The first systematic discussion of the relationship between physical and psychological stress dates back to World War I. The history of that discussion provides an informative context for current controversies concerning PTSD and TBI.1 Combat techniques in World War I introduced new types of combat stress that had not existed during previous wars. Soldiers engaged in trench warfare were relatively immobile and therefore more vulnerable. They were also chronically exposed to new and perversely Inhibitors,research,lifescience,medical lethal threats, such as poison gas, machine gun fire, mortar attacks, land mines, and tanks.

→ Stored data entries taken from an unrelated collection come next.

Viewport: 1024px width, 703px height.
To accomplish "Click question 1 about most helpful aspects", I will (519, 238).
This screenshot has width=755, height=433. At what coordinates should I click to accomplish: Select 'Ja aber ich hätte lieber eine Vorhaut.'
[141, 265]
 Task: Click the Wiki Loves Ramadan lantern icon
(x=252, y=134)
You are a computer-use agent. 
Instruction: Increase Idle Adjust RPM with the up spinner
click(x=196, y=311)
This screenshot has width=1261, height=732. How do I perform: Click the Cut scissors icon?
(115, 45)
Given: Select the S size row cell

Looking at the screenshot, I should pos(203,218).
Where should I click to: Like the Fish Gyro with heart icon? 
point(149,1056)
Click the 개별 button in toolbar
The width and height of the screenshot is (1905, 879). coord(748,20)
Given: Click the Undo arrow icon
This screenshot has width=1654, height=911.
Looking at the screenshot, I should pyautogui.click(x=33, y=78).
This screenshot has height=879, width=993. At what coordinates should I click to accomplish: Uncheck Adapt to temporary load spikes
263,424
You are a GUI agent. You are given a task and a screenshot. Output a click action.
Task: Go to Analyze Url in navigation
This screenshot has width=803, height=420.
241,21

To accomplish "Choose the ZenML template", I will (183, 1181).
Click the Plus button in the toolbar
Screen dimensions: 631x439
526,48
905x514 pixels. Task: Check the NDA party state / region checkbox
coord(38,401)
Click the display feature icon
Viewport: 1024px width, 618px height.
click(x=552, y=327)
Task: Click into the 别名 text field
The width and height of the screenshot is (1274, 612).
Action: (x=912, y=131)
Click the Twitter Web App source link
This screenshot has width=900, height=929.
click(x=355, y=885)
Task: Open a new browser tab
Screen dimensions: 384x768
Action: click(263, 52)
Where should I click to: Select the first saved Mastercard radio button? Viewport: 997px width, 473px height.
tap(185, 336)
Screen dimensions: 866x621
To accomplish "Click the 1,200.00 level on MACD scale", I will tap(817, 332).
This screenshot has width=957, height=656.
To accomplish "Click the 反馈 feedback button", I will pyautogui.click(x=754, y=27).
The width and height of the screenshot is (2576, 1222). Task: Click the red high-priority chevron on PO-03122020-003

Casualties were devastating, and fatality rates were frightening. Men watched their friends die beside them, and they confronted Inhibitors,research,lifescience,medical the possibility of their
own demise on a daily basis. Alternatively they might be maimed and consigned to a life of chronic disability. As the war progressed, the high casualty rate made it clear that. Britain and continental European countries were losing many of an entire generation of young men―a social loss from which they would be slow to recover. This sense of futility and despair was eloquently expressed by British war poets such as Wilfred Owen and Siegfried Sassoon: Earth’s wheels run oiled with blood. Forget we that. Let us lie down and dig ourselves in thought. Beauty is yours and you have mastery. Inhibitors,research,lifescience,medical Wisdom is mine, and I have mystery. We two will stay behind and keep our troth. Let us forego men’s minds that are brute’s natures, Let us not sup the blood which some say nurtures, Be we not swift with swiftness of the tigress. Let us break ranks from those who trek from progress. Miss Inhibitors,research,lifescience,medical we the march of this retreating world Into
old citadels Inhibitors,research,lifescience,medical that are not walled. Let us lie out and hold the open truth. Then when their blood hath clogged the EVP4593 cell line chariot wheels We will go up and wash them from deep wells. What though we sink from men as pitchers falling Many shall raise us up to be their filling Even from wells we sunk too deep for war Even as one who bled where no wounds were. Wilfred Owen Strange Meeting Project Gutenberg Etext of Poems by Wilfred Owen In this context of brutal bloodshed and omnipresent fear, a new and somewhat unfamiliar type of disability emerged that had not been described in previous wars: a syndrome characterized by confusion, memory impairment, Montelukast Sodium headache, difficulty concentrating, tremor, and sensitivity to loud noises. This was initially assumed to be due to exposure to explosions, leading to concussions of the brain (“commotion cerebri”) in the absence of visible signs of external head trauma, and the disorder began to be referred to as “shell shock.” Postmortem examination of two cases revealed a variety of abnormalities, particularly vascular damage and congestion.2 As the war progressed, the number of shell shock casualties grew alarmingly.